When using a sink tip to target trophy browns, Beaver’s Bend Fly Shop guide Sid Ingram advises shortening up the leader length.
“On a sink tip, you don’t want one that is too long,” Ingram said. “A leader that is nine-feet, it tends to float up from the bottom. With a sink tip, I’d use a level leader that is three to four feet in length, especially with a buoyant fly.”
Fly box selections
With hatches of traditional trout stream insects like caddis; Blue-winged Olives; Light Cahills, Hexageni mayflies; midges; and an array of moths, grasshoppers, ants, leaf hoppers, crickets, and an abundance of shad, here is a sample of what to bring to the LMF:
Nymphs — March Brown nymphs (#10-18); Gold-ribbed Hare’s Ear (#12-18); Pheasant Tail nymphs (#12-18); Beadhead Caddis Pupa (#14-18); golden stonefly patterns (#14-16); and small olive and gray sowbugs (#18-20).
Midges — Use tiny midges like the Disco Midge, the Zebra Midge, Brassies, Copper Johns, and red and gray midge patterns in sizes #20-22.
Dry Flies — Elk-hair Caddis in tan, gray, and black shades (#14-16); Parachute and standard Adams (#14-20); Parachute Pheasant Tail (#12-18); Blue-winged Olive patterns (#16-20); and attractor patterns like a Royal Wulff or Stimulator in sizes #10-16.
Terrestrials — Ant patterns; crickets; and grasshopper imitations in sizes #12-18.
Streamers — Shad-colored patterns including Clouser Minnows (#2-6) and Zonker patterns; crawfish imitations; and black, olive, and burnt orange wooly buggers with and without beadheads (#6-10 and #12-14).
Techniques
While there can certainly be some good dry flyfishing at times on the Lower Mountain Fork, this is basically a stream for subsurface presentations.
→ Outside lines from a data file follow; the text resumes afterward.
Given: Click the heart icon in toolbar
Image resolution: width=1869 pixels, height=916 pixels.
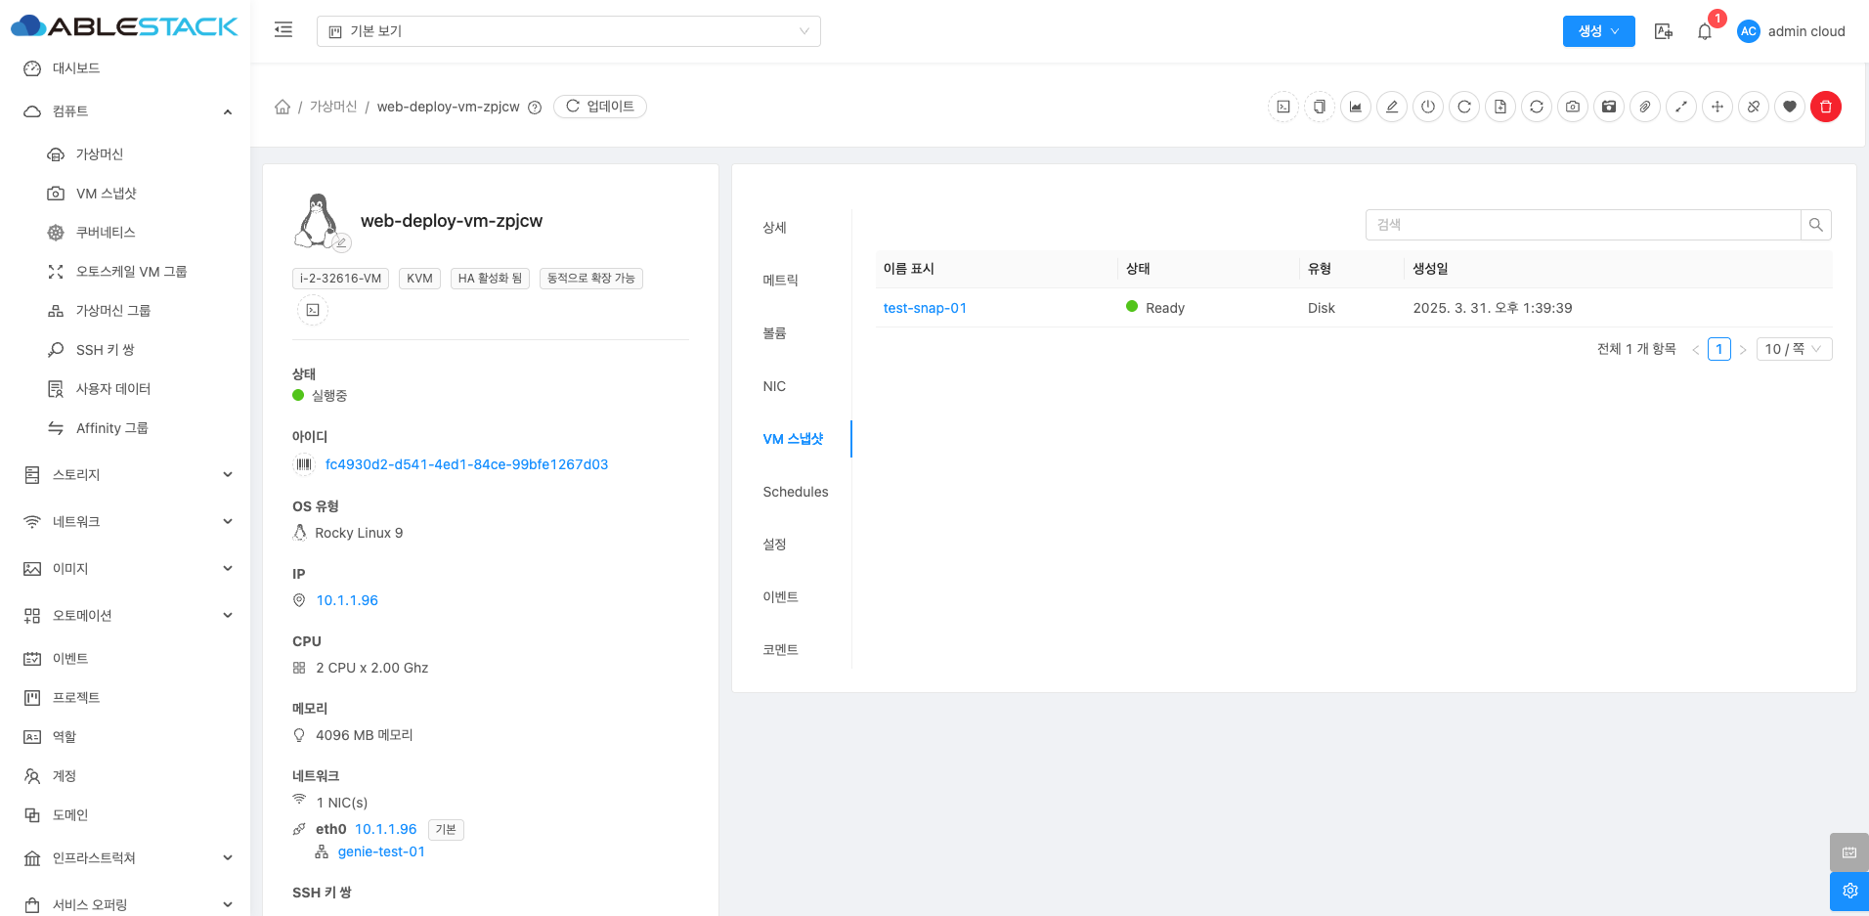Looking at the screenshot, I should 1789,107.
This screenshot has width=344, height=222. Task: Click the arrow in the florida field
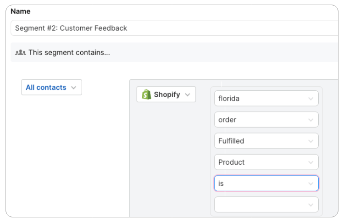pyautogui.click(x=311, y=99)
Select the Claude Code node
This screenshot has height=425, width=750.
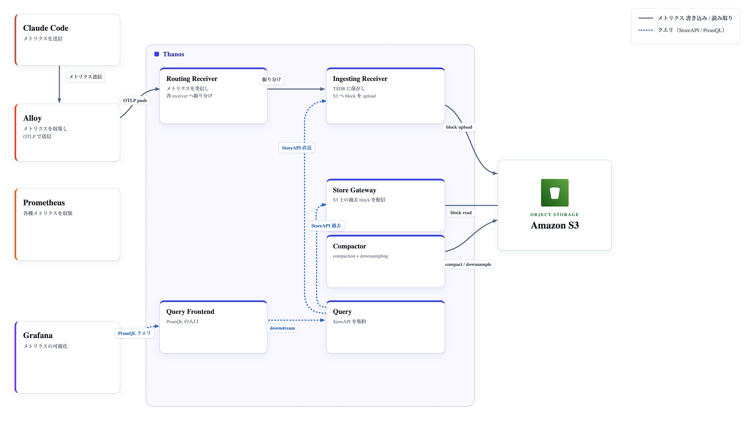[x=67, y=40]
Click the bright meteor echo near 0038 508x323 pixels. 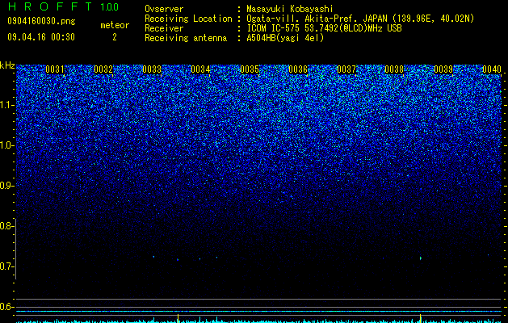[421, 258]
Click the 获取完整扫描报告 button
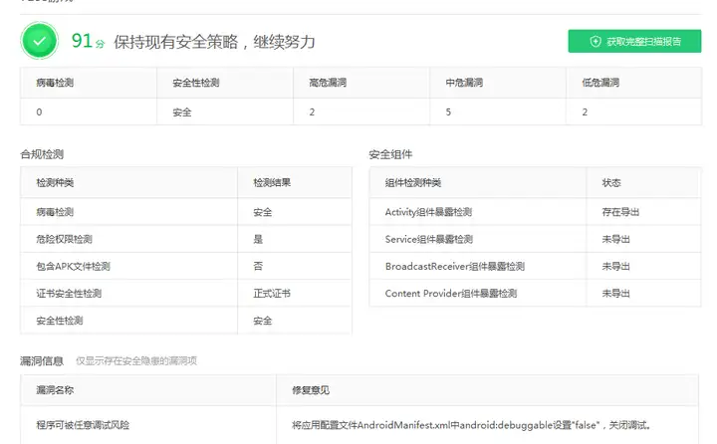Viewport: 717px width, 444px height. (634, 42)
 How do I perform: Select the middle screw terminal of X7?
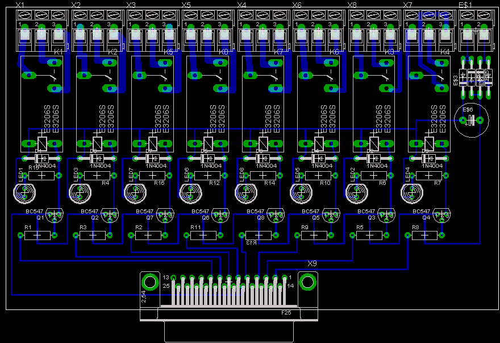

Such was the case on the day I fished the LMF with Woodruff. While high water kept us from getting a look at Zone III and Presbyterian Falls from his drift boat, we found plenty of action fishing the plunge pools and pocket water of Zone I’s Spillway Creek.
Using a strike indicator, split shot, and a variety of small nymphs imitating March Browns, I ended up landing eight rainbows and missing plenty more subtle takes.
Stocked or not, these fish aren’t always easy. After a few weeks, most LMF trout begin to act as wild and spooky as the March wind.
“We have selective, PhD trout here,” Woodruff said. “In Zone I, if they made a mistake, they would have been caught and cooked, so they’re a little bit wiser if they’ve grown up there. And in Zones II and III, they tend to get a little bigger — and more selective.”
Flyfishers who want to target the river’s wilder — and bigger fish — should approach pools with caution.
“Don’t stand up on a rock and skylight yourself to these fish,” Woodruff said.
Another key consideration for any angler visiting the Lower Mountain Fork is safety according to Three Rivers Fly Shop owner and guide Jesse King.
“Our basic bedrock is sandstone and it grows an algae on it,” King said. “It’s really thin, but it’s really, really slippery. With that in mind, don’t climb on a rock that’s bigger than your foot. It can be a slippery ice-skating rink when you do so.”
King recommends a wading staff along with felt soled wader boots. Rubber is not recommended.
Another safety consideration is how quickly the river can rise to dangerous levels during power generation, which is preceded by the sounding of a warning horn.
“Generally speaking you have around 10 minutes (to get to high ground),” King said. “The thing that I tend to encourage people to do is not to cross the river and wander up and down and get caught on the other side. It’s not really necessary in most cases.”
And finally, perhaps most important of all, is to never, ever show up at the Lower Mountain Fork River…wearing the wrong colored fishing cap!